Racial Justice Protests and the Media: Unprecedented and Routine Violence

When

April 15, 2022 | 12:00 pm
- April 15, 2022 | 1:00 pm

In May 2020, George Floyd was murdered by police officer Derek Chauvin in yet another instance of state violence against Black people. In response to Floyd’s murder, millions of people experiencing compounded precarity due to the COVID-19 pandemic took to the streets in protest, a mass movement that became known as the George Floyd Uprising. Anticipating the two-year anniversary of Floyd’s murder, this webinar examines the relationship between routine and unprecedented violence and the role of media during and after the George Floyd Uprising. Panelists will suggest how we might seize on that analysis to advance the fight for Black lives and to prepare for future mass rebellions.

Panelists include:

  • Joy James, Ebenezer Fitch Professor of Humanities, Williams College. Activist, author, and political philosopher Joy James advocates for political prisoners and works with the Black Internationalists Union at the Abolition Collective.

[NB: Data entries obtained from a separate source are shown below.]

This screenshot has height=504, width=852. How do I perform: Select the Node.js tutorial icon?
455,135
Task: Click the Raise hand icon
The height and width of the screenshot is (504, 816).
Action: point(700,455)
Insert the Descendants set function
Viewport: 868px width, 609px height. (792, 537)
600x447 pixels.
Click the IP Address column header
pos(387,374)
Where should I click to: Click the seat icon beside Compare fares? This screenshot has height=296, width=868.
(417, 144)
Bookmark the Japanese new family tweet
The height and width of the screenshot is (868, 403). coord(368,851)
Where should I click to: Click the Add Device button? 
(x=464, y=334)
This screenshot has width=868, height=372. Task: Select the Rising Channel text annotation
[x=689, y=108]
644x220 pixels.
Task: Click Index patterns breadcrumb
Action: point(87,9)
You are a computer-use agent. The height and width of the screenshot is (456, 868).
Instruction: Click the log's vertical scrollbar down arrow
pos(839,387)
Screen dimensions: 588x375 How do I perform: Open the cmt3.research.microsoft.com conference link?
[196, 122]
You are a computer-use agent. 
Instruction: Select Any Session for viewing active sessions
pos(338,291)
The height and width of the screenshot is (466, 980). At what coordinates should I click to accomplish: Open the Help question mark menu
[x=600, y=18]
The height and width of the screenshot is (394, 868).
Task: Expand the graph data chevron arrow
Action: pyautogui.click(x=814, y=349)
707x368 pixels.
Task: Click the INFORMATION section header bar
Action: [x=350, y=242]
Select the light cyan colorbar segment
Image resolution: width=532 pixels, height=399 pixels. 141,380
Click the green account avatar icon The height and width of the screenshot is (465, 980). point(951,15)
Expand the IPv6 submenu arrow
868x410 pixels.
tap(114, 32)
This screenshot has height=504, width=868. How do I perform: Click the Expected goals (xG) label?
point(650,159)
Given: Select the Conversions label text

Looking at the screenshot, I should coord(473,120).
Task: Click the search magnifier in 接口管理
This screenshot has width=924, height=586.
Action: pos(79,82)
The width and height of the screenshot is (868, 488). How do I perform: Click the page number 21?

She is the author of Shadowboxing: Representations of Black Feminist Politics and Resisting State Violence: Radicalism, Gender, and Race in U.S. Culture. Her edited volumes include Imprisoned Intellectuals: America’s Political Prisoners Write on Life, Liberation and Rebellion; States of Confinement: Policing, Detention and Prisons; and The Angela Y. Davis Reader.
  • Shemon Salam, Lecturer, Social Thought and Political Economy Program, University of Massachusetts Amherst. Shemon Salam is a Fanonist and Jamesian partisan of the George Floyd Uprising who has been involved in radical movements since 9/11. He is co-author, with Arturo Castillon, of The Revolutionary Meaning of the George Floyd Uprising (Daraja Press, 2021).
  • Matt Tierney, Associate Professor of English and Director of the Digital Culture and Media Initiative, Penn State University. Matt Tierney is the author of numerous articles and two books: What Lies Between: Void Aesthetics and Postwar Post-Politics (2015) and Dismantlings: Words against Machines in the American Long Seventies (2019).

Moderator:

  • Justus Peña Berman, Graduate Student, Department of English, Penn State

Please view the webinar here.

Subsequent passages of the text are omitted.